We previously wrote for Social Care Today about the manosphere and the instinct, when a practitioner discovers a young person accessing potentially harmful content, to punish or restrict. Just as we can’t realistically stem the flow of misogynistic online content, it’s going to be impossible to stop young people asking chatbots about their body. Ofcom data suggests around 80% of 17 to 19-year-olds are using generative AI in some form, and 40% of 7 to 12-year-olds.

How should we respond?

Anyone working with young people – and in fact potentially with adults as well – should start by assuming they are using chatbots. Rather than asking whether they are, Jane’s suggestion in the episode was to phrase it as: “So when you use a chatbot, what sort of questions might you ask?” This formulation gives permission and normalises the behaviour, rather than treating it as something to be disclosed.

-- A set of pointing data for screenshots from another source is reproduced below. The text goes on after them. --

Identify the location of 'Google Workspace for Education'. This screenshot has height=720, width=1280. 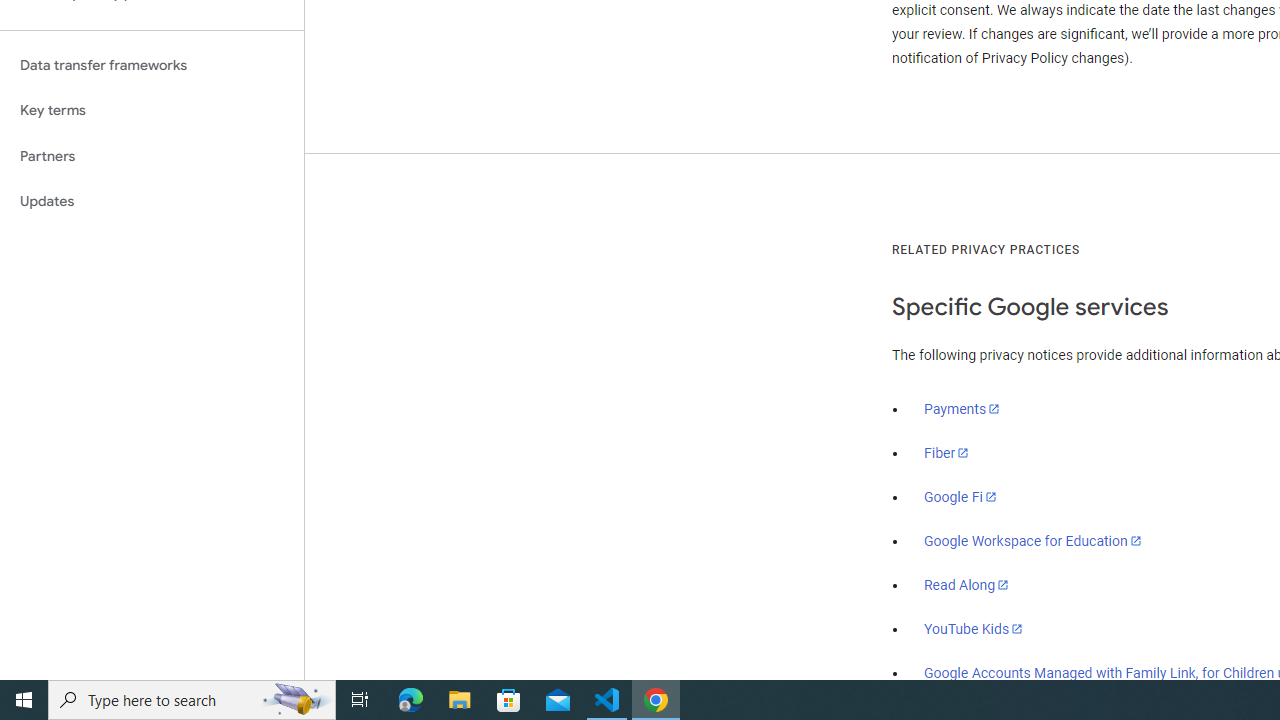
(1032, 541).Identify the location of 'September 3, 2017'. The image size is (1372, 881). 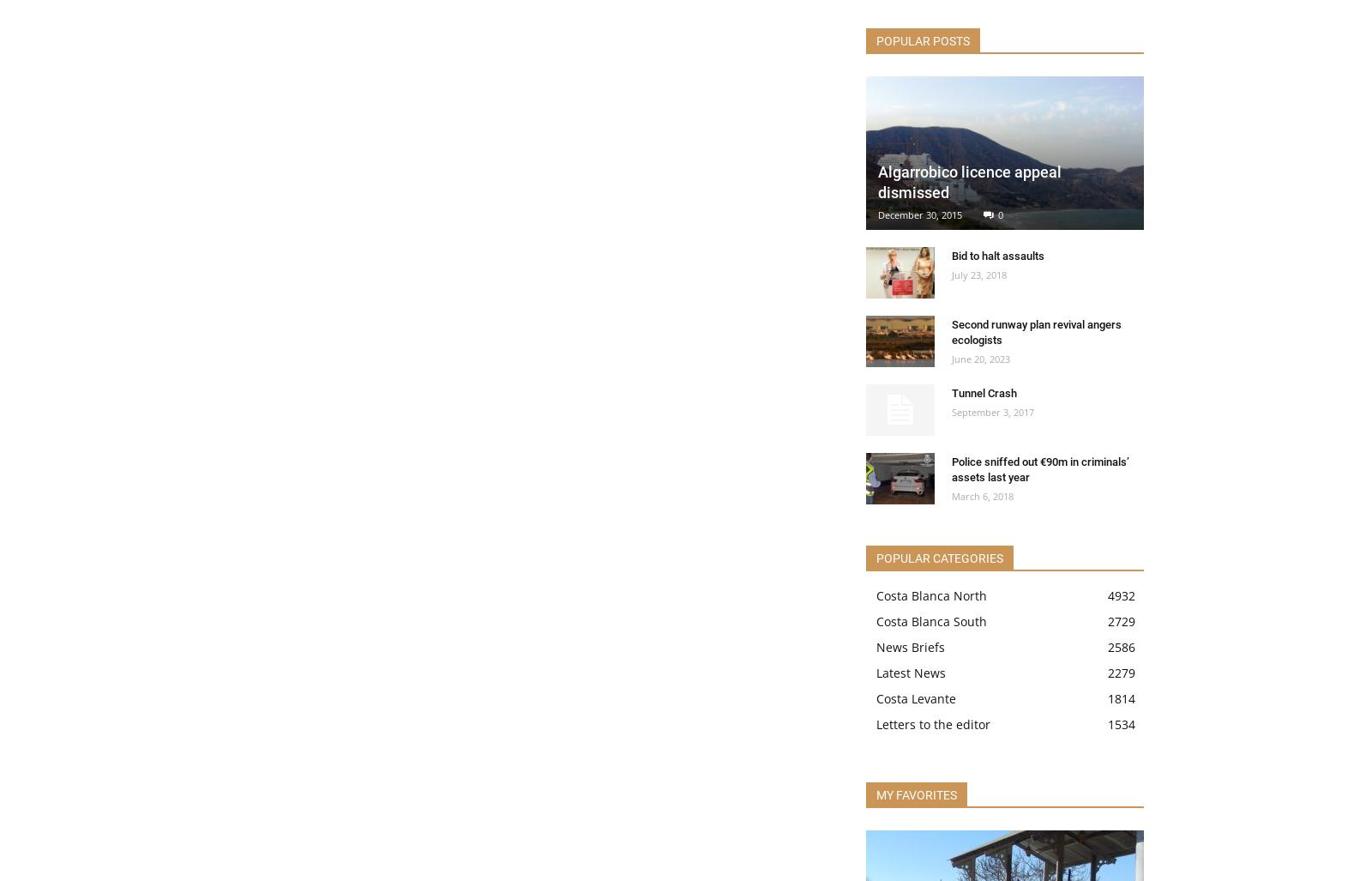
(993, 412).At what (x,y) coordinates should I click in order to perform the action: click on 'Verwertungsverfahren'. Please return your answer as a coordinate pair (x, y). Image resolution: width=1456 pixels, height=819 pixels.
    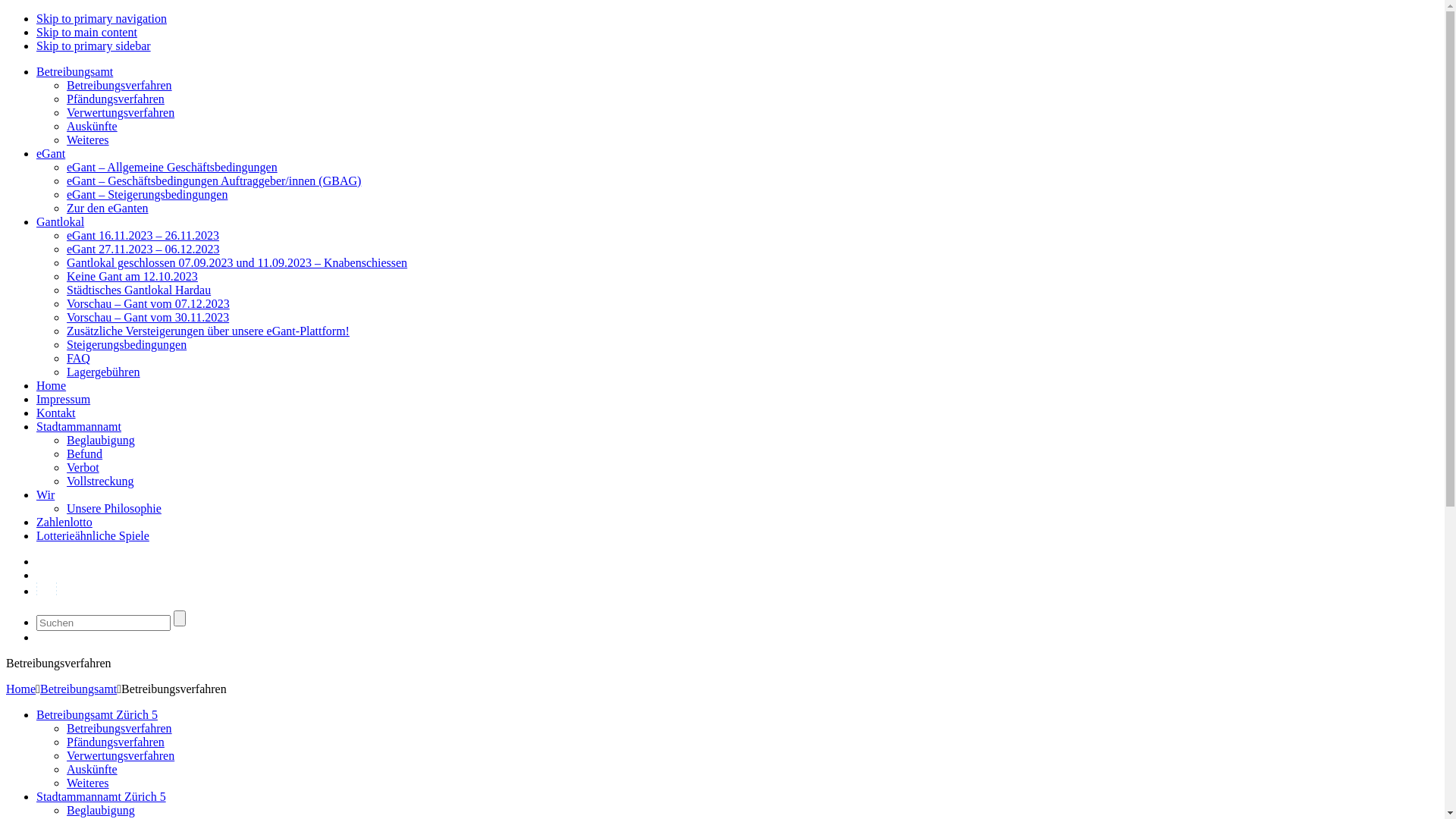
    Looking at the image, I should click on (119, 755).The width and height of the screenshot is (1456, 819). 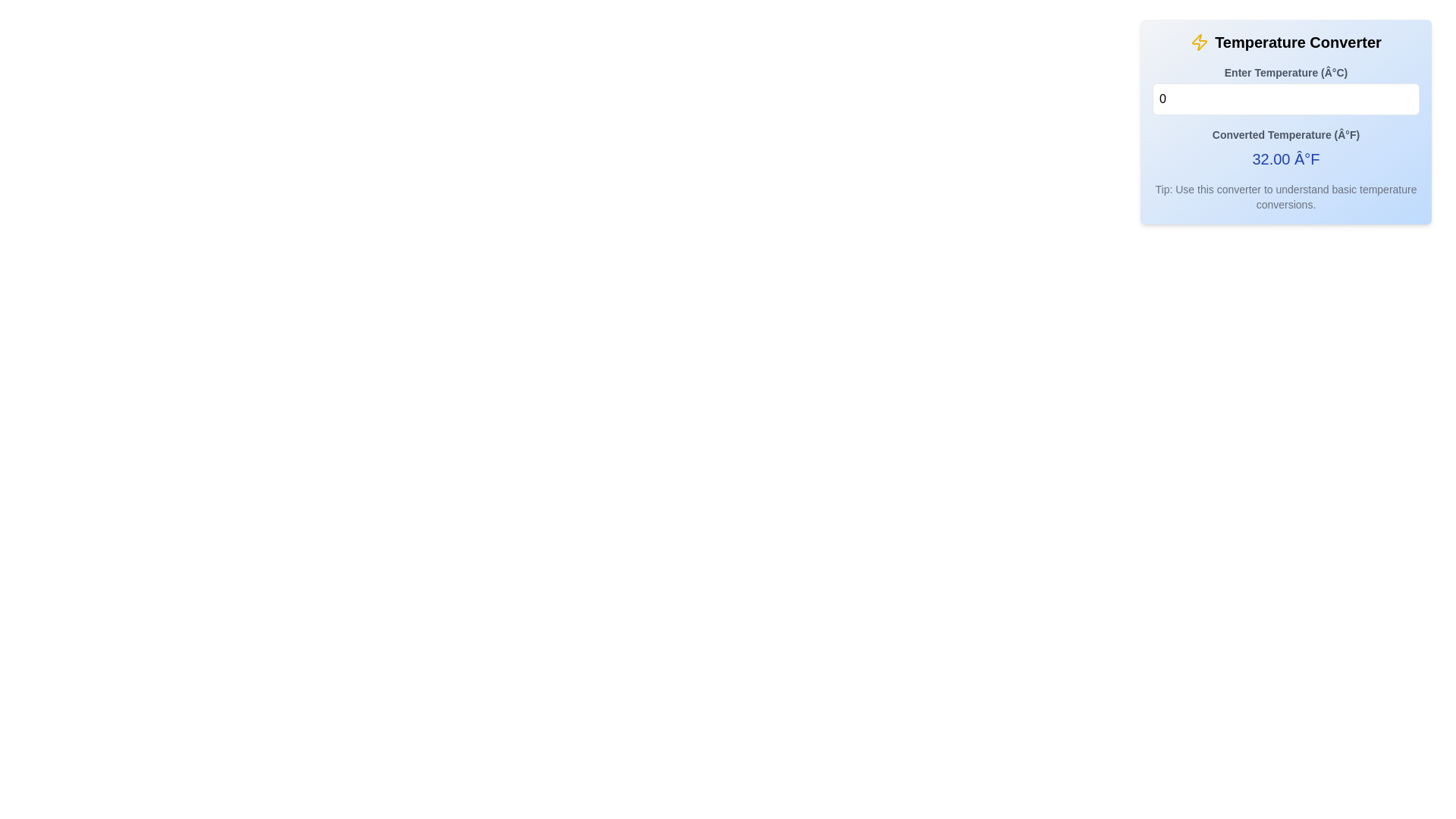 I want to click on the input field labeled 'Enter Temperature (°C)', so click(x=1285, y=90).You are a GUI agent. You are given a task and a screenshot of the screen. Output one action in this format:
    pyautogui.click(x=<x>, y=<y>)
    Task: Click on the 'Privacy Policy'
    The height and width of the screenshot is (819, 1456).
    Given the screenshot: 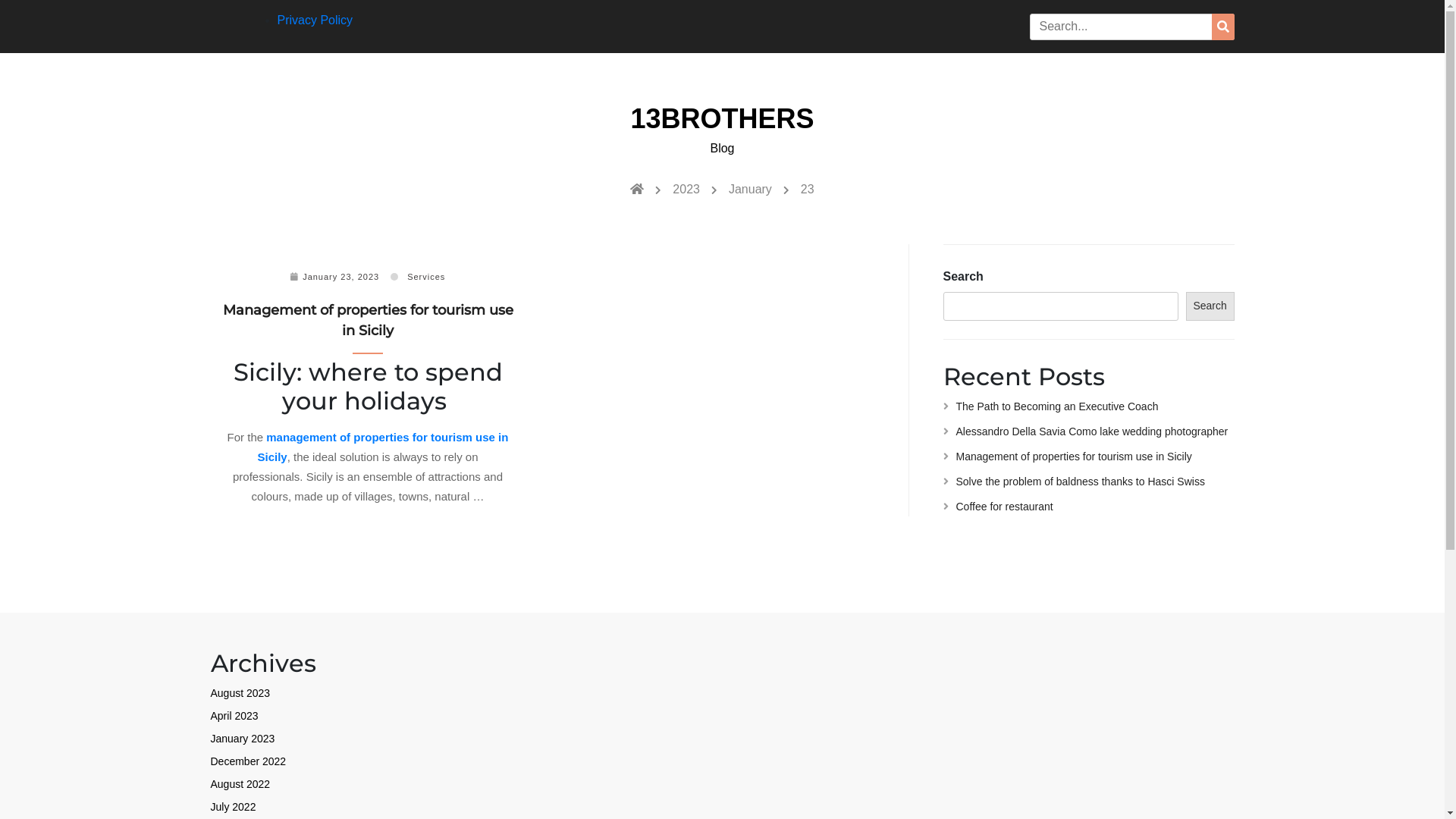 What is the action you would take?
    pyautogui.click(x=315, y=20)
    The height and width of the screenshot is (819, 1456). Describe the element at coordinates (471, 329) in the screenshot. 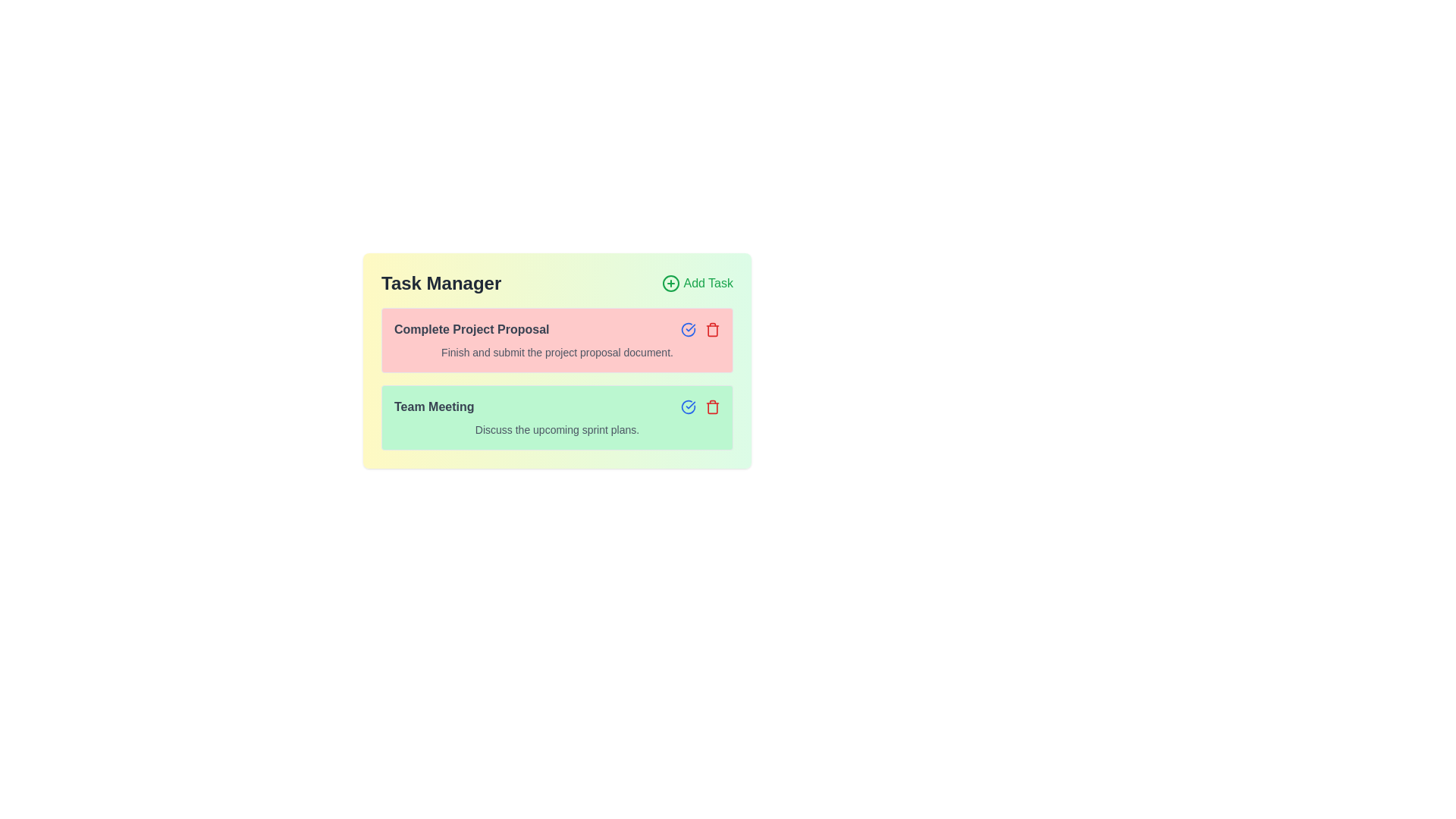

I see `the text label that displays the title of a task within the Task Manager, located in the top-left area under the title 'Task Manager'` at that location.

Another option is to consider bringing those conversations into the room. If a young person is willing, look at a chatbot exchange together. By talking through it together, you can get a window into their inner world, and give them your expertise in distinguishing between what sounds plausible and what should be questioned. That, Dr Sheen suggested, can help build the digital literacy that young people actually need: not lectures about AI, but real conversations, in context, with someone they trust.

A third idea is to model a healthy scepticism without dismissing. Encourage young people to see the chatbot as a starting point rather than an authority, and to go elsewhere to check what it told them.

There’s a lot of scope for AI to make a positive impact around children’s mental health – whether led by practitioners, as discussed in another episode of Mind the Kids, or by practitioners understanding what children are doing, and augmenting or caveating that. It’s not helpful to start from a position of saying that AI is simply bad for young people – the picture is more complicated than that. And that complexity is exactly where social care professionals are needed.

Dr Jane Gilmour is a consultant clinical psychologist at Great Ormond Street Hospital, and course director for postgraduate child development programmes at University College London. Professor Umar Toseeb is a professor of psychology at the department of psychology of the University of York.